» SUPPLIED MATERIAL:
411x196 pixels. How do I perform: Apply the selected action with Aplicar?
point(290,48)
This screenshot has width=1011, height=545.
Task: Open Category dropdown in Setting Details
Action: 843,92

» EXERCISE DETAILS: Your answer should contain every entry, transcribed exactly.

» YOUR RESPONSE:
411x196 pixels. How do I perform: Apply the selected action with Aplicar?
point(290,48)
This screenshot has width=1011, height=545.
Task: Open Category dropdown in Setting Details
Action: 843,92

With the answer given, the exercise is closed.